Love, war and a wedding gift
It wasn’t lace, or silk, or something borrowed. Instead, it was stitched from a flag. White fabric, once flown at sea, carefully cut and sewn together. Alongside it, the unmistakable skull and crossbones of a submarine Jolly Roger - symbols of war, danger, and defiance - transformed into something unexpectedly intimate.
It wasn’t lace, or silk, or something borrowed. Instead, it was stitched from a flag. White fabric, once flown at sea, carefully cut and sewn together. Alongside it, the unmistakable skull and crossbones of a submarine Jolly Roger - symbols of war, danger, and defiance - transformed into something unexpectedly intimate.

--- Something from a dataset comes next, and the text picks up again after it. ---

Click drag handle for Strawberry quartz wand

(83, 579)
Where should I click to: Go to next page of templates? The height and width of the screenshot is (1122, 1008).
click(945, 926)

This was the wedding gift made for Lady Patricia Mary Millar Miers. A nightdress, and behind it, a joke that held more truth than anyone might have realised.
“Married to the Navy”
Patricia served in the Women’s Royal Australian Naval Service (the WRENs), and her colleagues knew exactly what they were doing when they made the nightdress for her. They joked that her hero husband, Anthony Cecil Capel Miers VC, wasn’t really hers at all. He belonged to the Navy.
It was the kind of humour that only makes sense to those living through it. The long absences, the uncertainty. The understanding that love in wartime is often shared with something larger and more demanding.
So they made her a gift that captured that truth perfectly: a garment stitched from naval symbols, turning duty into something personal.
Life in the shadow of the sea
Patricia’s story is quieter than her husband’s, but no less human. While HMS Torbay slipped beneath the surface on dangerous patrols, she remained on land working hard as part of the WRENs, part of a world that waited, worried and endured.
Torbay herself carried her own identity into war. Like other submarines, she flew a Jolly Roger to mark her exploits - three different flags over three commissions. Each one a record of missions completed, dangers faced and enemies engaged.
Those symbols, later sewn into Patricia’s nightdress, were never just decoration. They were fragments of lived experience.
The man beneath the reputation
Anthony Miers was a complicated figure. A submariner and a leader. A man awarded the Victoria Cross for extraordinary bravery during a daring attack in March 1942, when Torbay endured hours in enemy waters and survived a relentless depth charge assault.
He was also human, known by nicknames like “Crap Miers” and “Gamp,” shaped by a difficult past, including the loss of his father in the First World War. He even concealed a vision impairment to continue serving, quietly carrying a vulnerability that few would have expected.
To the outside world, he was a war hero. To Patricia, he was something more personal and more uncertain.
Love, humour, and survival
The nightdress tells us something official records never can.
It speaks of friendship - of women serving together, finding moments of creativity and humour in the middle of war.
It speaks of resilience - the ability to take symbols of conflict and reshape them into something softer, more human.
And it speaks of love - not the grand, cinematic version, but the quieter kind. The kind that waits, copes and understands the risks without ever fully accepting them.
What remains
Today, that nightdress survives in the collections of Royal Navy Museums Submarines.
At first glance, it might seem unusual, even playful. But look closer, and it becomes something else entirely: a story stitched into fabric. Of a woman navigating life alongside war. Of friendships forged in shared experience. Of a marriage lived in the shadow of the sea.
And perhaps it leaves us with a question that still resonates. When someone you love belongs to something bigger than both of you, how do you make space for yourself within that story?